Atlantic City casinos online gambling New Jersey

It’s been a seven-year run of bad luck for Atlantic City’s casinos, revenue-wise. (Image: Moonbeam 13)

It’s amazing what a difference seven years can make. Atlantic City – which was going strong and winning $5.2 billion from gamblers in 2006 – has seen seven straight years of declining revenues, culminating in the city’s 12 (now 11) casinos bringing in less than $3 billion in gambling revenues for the first time in 22 years in 2013.

The exact figure that was released recently by the New Jersey Division of Gaming Enforcement came to $2.86 billion, or close to a five percent drop from the $3 billion the casinos brought in during 2012.

Triple Whammies

There have been many contributing factors over the years that have kept the losing streak going for Atlantic City’s casinos. But while the 2008 recession and the damaging effects of Hurricane Sandy in 2012 certainly hurt the gambling resort, the number one reason for the decline has been increased competition from nearby casinos.

In fact, the downturn coincides exactly with the year when the region began getting more competitive for casino operators overall. In 2006, the first casino was built in Pennsylvania, giving gamblers – especially casual casino visitors – a destination closer to home. There are now 12 Pennsylvania casinos, and as of 2012, they were bringing in more money in total than their Atlantic City counterparts.

The decline had real-world implications at the start of 2014, as the Atlantic Club Casino Hotel shut down mid-January, leaving the city with just 11 operating casinos.

Can Internet Gambling Save the Day?

However, industry insiders say that they expect this trend to reverse itself in 2014, as the introduction of online gambling should provide a much-needed boost in revenues during the coming year.

“Obviously it’s disappointing to see another year where it’s a decline,” said Tony Rodio, head of the Casino Association of New Jersey and president of the Tropicana Casino and Resort, which snatched up a piece of the Atlantic Club and will be taking most of the casino’s gaming equipment. “But hopefully with the addition of Internet gambling, I think you’re going to see an increase in 2014.”
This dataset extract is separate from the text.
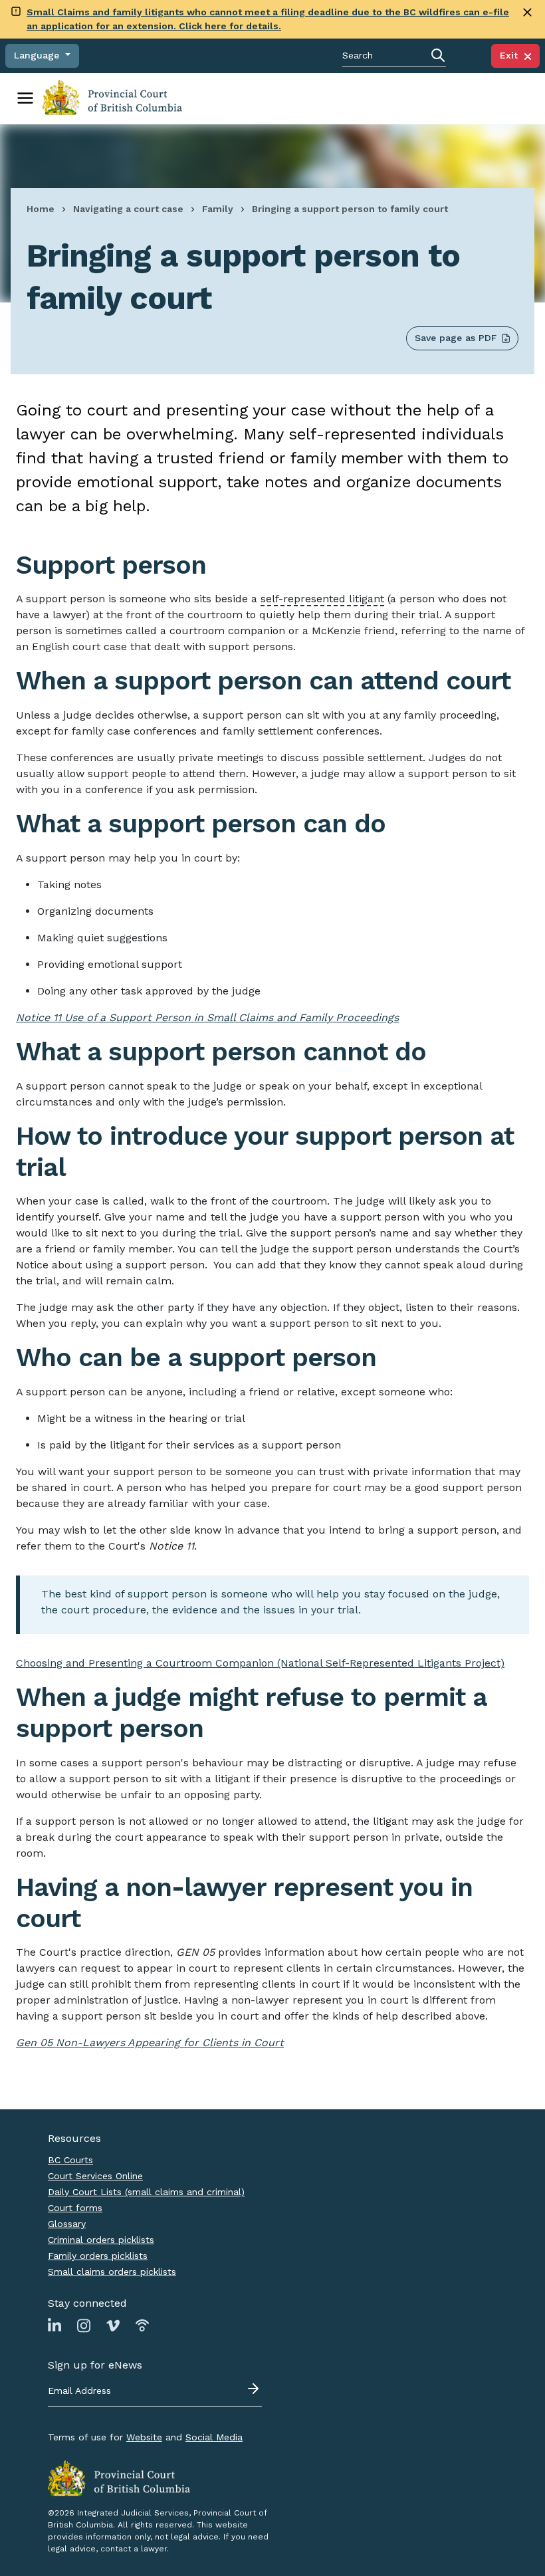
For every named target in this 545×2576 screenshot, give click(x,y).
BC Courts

The 2013 annual figures were the first-ever to include online gambling revenue in New Jersey, as the state’s Internet casino marketplace opened in late November. Overall, casinos took in $8.4 million in winnings during that time. The lion’s share of that revenue was split between the Borgata and Caesars Interactive, which combined to bring in $6.1 million of that total.

The largest winner of all was the Borgata, which won $3.7 million on its PartyPoker-branded online gambling sites.

“Our network has attracted the largest pool of players in the New Jersey online market, allowing us to offer our customers a wide selection of games and table stakes at all times,” said Keith Smith, president of Boyd Gaming (a firm that owns half of the Borgata). “This gives our network a significant competitive advantage and positions us for further success.”

According to Smith, there was also evidence that the online casinos were bringing in additional revenue, rather than simply shifting money from land-based operations to the Internet.

“When matching our online and land-based databases, we found that 60 percent of online casino customers had not been to Borgata in over a year, and over 75 percent had made fewer than two trips to Borgata in the past year,” said Smith. “And on a combined basis, online and land-based poker revenue at Borgata was up more than 40 percent from our land-based play in December 2012. Clearly, online gaming is complementary to our land-based business, not competitive.”

Still, it’s not yet certain whether online gambling will be the city’s financial savior. Overall, casinos took in $222 million in December 2013 – including their online sites – which was still down slightly from the $223.5 million they took in during December 2012.